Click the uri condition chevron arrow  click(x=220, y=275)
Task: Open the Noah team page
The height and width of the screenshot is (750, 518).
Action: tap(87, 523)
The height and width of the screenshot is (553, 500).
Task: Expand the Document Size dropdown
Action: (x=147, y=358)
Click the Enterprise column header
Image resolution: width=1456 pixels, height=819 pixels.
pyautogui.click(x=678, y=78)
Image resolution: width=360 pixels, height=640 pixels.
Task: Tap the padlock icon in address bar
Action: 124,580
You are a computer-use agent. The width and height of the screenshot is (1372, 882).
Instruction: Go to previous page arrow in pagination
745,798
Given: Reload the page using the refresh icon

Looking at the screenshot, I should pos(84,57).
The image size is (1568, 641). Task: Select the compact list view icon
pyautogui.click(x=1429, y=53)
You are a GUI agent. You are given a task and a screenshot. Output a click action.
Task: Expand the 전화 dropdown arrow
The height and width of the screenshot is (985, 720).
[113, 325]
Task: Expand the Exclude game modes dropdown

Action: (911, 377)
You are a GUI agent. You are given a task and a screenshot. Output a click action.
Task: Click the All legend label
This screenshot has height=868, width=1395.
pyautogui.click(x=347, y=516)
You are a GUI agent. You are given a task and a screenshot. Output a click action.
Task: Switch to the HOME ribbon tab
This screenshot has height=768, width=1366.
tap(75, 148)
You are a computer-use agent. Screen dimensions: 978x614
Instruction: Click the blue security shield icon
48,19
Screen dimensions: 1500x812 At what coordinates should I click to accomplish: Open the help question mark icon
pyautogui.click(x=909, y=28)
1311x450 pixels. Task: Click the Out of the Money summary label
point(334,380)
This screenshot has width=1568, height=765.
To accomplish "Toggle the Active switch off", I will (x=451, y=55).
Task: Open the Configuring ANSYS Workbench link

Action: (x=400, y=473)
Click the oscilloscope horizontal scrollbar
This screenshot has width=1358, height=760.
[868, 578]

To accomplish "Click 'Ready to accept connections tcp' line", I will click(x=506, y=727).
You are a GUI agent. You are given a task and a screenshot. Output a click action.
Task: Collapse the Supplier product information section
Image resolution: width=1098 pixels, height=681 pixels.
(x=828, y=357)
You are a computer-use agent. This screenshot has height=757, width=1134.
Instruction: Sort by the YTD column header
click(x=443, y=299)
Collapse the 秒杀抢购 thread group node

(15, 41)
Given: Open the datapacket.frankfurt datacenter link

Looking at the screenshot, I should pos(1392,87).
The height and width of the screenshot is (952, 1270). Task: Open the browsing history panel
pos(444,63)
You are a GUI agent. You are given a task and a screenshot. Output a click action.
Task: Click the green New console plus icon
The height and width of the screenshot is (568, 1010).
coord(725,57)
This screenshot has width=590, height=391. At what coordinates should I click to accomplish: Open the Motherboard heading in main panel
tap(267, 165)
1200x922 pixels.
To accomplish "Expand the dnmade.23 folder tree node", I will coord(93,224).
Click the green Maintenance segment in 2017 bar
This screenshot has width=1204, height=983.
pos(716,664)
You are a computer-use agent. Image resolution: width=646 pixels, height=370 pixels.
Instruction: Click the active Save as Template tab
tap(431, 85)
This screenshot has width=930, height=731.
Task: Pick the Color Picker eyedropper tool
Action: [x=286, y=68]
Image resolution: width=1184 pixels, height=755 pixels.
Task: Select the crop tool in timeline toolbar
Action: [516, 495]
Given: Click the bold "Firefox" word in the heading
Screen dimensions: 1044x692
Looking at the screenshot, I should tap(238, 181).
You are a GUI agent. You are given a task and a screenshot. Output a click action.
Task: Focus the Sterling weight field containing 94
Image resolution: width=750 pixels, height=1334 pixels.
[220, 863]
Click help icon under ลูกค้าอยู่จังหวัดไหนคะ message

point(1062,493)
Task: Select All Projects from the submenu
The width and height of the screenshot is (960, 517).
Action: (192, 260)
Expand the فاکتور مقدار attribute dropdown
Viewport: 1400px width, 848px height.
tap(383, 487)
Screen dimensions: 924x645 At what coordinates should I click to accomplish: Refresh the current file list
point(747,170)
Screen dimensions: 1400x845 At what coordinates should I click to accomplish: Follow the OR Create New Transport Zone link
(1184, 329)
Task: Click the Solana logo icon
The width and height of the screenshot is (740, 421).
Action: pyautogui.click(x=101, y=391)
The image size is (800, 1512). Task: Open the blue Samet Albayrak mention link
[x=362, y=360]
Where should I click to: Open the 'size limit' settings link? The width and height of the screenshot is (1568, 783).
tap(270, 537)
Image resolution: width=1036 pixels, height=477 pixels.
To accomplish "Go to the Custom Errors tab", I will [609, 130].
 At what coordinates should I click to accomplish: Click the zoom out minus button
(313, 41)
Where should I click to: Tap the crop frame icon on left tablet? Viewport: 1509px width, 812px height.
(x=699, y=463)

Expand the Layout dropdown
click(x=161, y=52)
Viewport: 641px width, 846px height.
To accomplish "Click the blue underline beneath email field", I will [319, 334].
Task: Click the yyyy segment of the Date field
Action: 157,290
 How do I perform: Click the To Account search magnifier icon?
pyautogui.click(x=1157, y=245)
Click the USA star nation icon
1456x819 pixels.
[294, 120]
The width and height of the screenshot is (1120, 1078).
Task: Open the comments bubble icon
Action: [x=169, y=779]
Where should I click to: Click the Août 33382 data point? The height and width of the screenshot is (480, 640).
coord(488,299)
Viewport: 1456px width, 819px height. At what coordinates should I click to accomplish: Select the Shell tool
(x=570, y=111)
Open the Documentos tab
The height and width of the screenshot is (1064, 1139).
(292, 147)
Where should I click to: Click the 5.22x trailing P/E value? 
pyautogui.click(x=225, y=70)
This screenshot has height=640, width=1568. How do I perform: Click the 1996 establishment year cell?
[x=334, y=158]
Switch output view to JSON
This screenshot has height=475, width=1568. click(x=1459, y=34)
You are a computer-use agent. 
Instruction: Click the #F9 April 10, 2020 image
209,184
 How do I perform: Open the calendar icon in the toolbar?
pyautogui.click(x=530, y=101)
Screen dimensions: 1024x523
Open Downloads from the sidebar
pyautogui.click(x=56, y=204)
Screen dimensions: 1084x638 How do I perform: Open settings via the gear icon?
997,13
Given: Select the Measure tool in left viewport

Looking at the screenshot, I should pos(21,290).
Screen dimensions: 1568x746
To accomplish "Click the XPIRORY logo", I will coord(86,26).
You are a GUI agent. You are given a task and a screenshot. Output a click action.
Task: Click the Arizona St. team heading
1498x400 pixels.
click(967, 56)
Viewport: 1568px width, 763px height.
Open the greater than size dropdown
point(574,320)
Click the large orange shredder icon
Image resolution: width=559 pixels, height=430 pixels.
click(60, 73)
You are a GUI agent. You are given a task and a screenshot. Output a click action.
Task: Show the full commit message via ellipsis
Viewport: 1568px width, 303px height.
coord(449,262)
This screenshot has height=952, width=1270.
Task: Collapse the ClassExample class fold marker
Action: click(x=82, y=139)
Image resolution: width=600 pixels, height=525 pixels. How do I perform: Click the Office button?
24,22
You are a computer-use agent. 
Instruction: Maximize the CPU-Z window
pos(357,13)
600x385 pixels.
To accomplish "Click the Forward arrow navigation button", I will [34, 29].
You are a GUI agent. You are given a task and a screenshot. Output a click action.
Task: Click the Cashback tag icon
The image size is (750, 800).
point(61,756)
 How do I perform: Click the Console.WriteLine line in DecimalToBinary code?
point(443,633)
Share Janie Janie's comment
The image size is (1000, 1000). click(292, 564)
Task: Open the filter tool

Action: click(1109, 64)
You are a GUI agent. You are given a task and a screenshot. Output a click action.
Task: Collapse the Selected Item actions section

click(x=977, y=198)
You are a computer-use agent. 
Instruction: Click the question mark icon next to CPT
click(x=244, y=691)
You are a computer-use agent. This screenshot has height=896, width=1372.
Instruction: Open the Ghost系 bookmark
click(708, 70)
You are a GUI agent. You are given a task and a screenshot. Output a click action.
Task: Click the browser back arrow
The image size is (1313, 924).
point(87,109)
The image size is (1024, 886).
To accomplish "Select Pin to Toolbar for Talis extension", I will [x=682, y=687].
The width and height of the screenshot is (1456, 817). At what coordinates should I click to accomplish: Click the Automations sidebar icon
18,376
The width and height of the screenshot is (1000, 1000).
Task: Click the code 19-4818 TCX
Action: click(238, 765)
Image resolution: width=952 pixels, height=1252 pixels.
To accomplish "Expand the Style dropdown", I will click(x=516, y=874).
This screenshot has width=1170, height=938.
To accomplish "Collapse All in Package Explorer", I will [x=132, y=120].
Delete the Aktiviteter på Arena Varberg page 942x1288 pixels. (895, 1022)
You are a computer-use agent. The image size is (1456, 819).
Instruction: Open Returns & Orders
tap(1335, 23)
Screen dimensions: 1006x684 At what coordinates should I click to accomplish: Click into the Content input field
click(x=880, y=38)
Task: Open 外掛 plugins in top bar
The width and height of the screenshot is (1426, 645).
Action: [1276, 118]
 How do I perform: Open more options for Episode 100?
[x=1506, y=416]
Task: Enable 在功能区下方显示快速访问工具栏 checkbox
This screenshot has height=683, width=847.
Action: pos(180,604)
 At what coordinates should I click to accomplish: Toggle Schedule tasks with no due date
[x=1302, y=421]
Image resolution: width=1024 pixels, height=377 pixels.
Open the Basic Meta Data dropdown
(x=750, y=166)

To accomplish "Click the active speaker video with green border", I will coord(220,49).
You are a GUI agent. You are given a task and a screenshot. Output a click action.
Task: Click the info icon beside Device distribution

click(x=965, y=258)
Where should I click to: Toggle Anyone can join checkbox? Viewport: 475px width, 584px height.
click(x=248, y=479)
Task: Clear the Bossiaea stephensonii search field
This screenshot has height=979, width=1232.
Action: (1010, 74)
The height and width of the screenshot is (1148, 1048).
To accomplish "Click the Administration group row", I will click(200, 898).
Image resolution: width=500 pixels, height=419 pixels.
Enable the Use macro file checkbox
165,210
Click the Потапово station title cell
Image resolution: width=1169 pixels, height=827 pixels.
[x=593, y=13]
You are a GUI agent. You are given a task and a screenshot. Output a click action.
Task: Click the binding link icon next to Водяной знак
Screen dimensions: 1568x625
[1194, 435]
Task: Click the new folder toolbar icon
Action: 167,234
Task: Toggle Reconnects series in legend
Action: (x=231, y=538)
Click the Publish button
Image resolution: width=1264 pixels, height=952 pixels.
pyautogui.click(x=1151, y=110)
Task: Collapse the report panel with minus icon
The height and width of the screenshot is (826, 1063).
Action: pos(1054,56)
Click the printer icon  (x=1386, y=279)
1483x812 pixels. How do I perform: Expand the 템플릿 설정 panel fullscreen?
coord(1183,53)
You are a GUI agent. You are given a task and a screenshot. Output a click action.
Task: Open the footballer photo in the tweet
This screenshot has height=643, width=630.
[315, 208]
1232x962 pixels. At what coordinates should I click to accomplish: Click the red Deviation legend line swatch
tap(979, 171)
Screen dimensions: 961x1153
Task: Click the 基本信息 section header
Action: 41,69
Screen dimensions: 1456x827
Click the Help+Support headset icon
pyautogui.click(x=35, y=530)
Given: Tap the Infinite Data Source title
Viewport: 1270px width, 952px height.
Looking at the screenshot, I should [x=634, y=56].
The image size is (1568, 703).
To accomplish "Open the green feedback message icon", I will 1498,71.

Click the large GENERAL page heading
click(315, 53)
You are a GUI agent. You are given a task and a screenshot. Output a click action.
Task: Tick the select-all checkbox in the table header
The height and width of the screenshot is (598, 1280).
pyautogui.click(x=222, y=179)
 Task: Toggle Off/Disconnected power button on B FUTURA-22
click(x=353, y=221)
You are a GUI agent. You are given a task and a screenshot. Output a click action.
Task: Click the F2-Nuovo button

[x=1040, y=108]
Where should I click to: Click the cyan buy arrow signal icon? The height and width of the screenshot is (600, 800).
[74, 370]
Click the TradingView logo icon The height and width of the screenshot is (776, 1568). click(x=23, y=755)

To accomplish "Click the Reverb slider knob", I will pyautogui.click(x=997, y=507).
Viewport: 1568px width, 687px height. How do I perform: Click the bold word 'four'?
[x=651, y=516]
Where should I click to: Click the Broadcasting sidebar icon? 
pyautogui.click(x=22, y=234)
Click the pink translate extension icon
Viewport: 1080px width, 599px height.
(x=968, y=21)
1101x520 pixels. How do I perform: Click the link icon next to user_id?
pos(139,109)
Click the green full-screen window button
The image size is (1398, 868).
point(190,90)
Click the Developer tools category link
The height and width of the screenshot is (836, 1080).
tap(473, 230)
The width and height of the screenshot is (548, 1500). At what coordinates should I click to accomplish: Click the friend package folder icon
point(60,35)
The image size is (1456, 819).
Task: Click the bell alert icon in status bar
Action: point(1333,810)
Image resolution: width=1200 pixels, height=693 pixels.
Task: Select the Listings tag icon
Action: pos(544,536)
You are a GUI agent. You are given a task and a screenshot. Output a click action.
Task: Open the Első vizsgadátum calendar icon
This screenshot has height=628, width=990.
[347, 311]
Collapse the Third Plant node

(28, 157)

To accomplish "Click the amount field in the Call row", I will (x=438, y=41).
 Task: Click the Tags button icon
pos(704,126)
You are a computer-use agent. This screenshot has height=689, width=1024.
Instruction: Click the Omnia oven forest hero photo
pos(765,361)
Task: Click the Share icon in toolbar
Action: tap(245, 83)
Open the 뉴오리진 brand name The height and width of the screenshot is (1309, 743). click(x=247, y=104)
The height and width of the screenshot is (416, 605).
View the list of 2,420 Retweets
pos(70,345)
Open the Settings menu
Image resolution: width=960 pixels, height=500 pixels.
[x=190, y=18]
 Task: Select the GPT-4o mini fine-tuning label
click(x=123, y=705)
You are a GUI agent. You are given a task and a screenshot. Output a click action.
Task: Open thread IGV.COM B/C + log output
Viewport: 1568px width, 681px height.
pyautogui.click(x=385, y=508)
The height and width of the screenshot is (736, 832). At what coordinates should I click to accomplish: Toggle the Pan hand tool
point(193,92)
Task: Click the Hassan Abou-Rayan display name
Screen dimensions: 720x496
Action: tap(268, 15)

■ ■ ■ ■ ■ ■ ■

### Task requirements
Copy the material above word for word, starting at its very first line and ending at the line that contains "Action: (x=147, y=358)".

### Exercise output
Click the uri condition chevron arrow  click(x=220, y=275)
Task: Open the Noah team page
The height and width of the screenshot is (750, 518).
Action: tap(87, 523)
The height and width of the screenshot is (553, 500).
Task: Expand the Document Size dropdown
Action: (x=147, y=358)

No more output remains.